/Fauci: Coronavirus could kill over 100,000 Americans

Fauci: Coronavirus could kill over 100,000 Americans

Dr. Anthony Fauci said Sunday that he anticipates the coronavirus could kill between 100,000 and 200,000 Americans while infecting “millions.”

Speaking with CNN’s “State of the Union,” the director of the National Institute of Allergy and Infectious Diseases said however he does not want to be “held” to that prediction because the COVID-19 outbreak is “such a moving target.”

Fauci’s comments come as the much of the nation is shut down to contain the spread of the disease, which first appeared in China late last year. As of Sunday morning, roughly 125,000 coronavirus cases have been confirmed in the U.S., the highest total of any nation, with at least 2,000 deaths, according to a Johns Hopkins University tracker.

Fauci was asked about President Donald Trump’s remarks from earlier this week indicating he would like to see the country back at full speed by Easter, which is just two weeks from Sunday, and that he would reconsider his administration’s guidelines on social distancing this week.

Speaking Sunday, Fauci said how soon guidelines can begin to be relaxed depends on how many “rapid tests” — ones that can deliver results in less than an hour — can be made widely available across the country.

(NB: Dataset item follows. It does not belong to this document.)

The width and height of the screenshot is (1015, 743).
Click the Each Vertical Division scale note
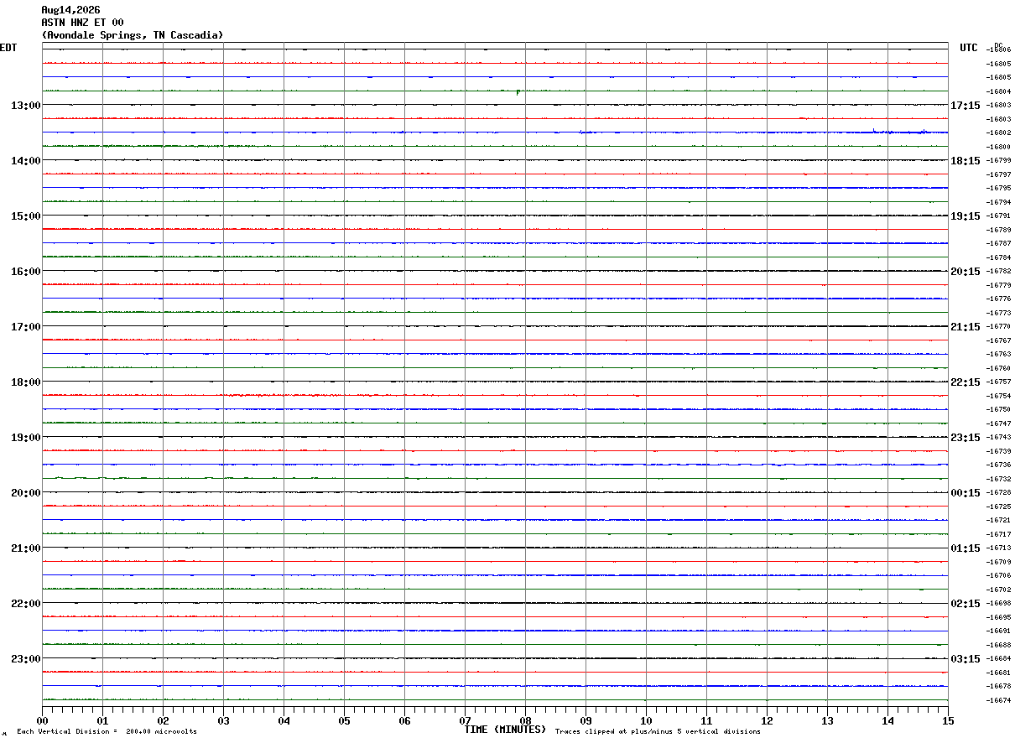click(107, 732)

“To put a time on it, I don’t know, it’s going to be a matter of weeks, it’s not going to be tomorrow and it’s certainly not going to be next week,” Fauci said. “It’s going to be a little bit more than that.”

“We’re a group, we’re a task force, we’re going to sit down and we’re going to talk about it,” Fauci added. “But obviously, what you see me describe, it’s a little iffy there. So we’ll take it as it comes, we’ll look at it, and if we need to push the date forward, we will push the date forward.”

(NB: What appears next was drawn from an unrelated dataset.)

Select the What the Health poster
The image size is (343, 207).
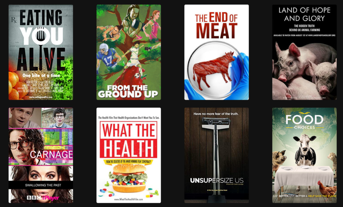[129, 155]
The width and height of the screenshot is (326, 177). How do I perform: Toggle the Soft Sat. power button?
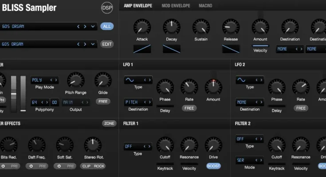click(59, 166)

On NBC’s “Meet the Press,” White House Coronavirus Response Coordinator Dr. Deborah Birx said “no state, no metro area will be spared from the virus.”

“Every metro area should assume that they will have an outbreak equivalent to New York,” she said, pointing to the area with the highest number of confirmed cases so far.

Speaking with “Fox News Sunday,” Dr. Tom Inglesby, director of the Center for Health Security of the Johns Hopkins Bloomberg School of Public Health, said he doesn’t believe Trump’s Easter timeline is realistic.

“I think as we’ve seen in Italy for example, which is a number of weeks ahead of the United States in its epidemic that even with very serious, very aggressive social distancing measures where people have been kept at home, schools have been closed, everyone is recommended not to leave their homes, that this disease has continued to spread and it causing national crisis,” he said.

“So at this point, I think what we need to do is really stick with what other countries that have had more success have done which is— they’ve largely been in Asia: Singapore, Hong Kong, South Korea, China, Taiwan — they have put in place social distancing measures until they’ve gotten control of the epidemic convincingly,” he continued. “And at that point, begun to try experiments with loosening it.”

Inglesby said he believes the U.S. will get to that point, just not as soon as mid-April.

“Obviously we need to as a country get to a point where people can go back to work, but if we go back to work too quickly, this epidemic is going to spread widely and aggressively,” he said. “And we won’t have a normal economy in that case anyway.”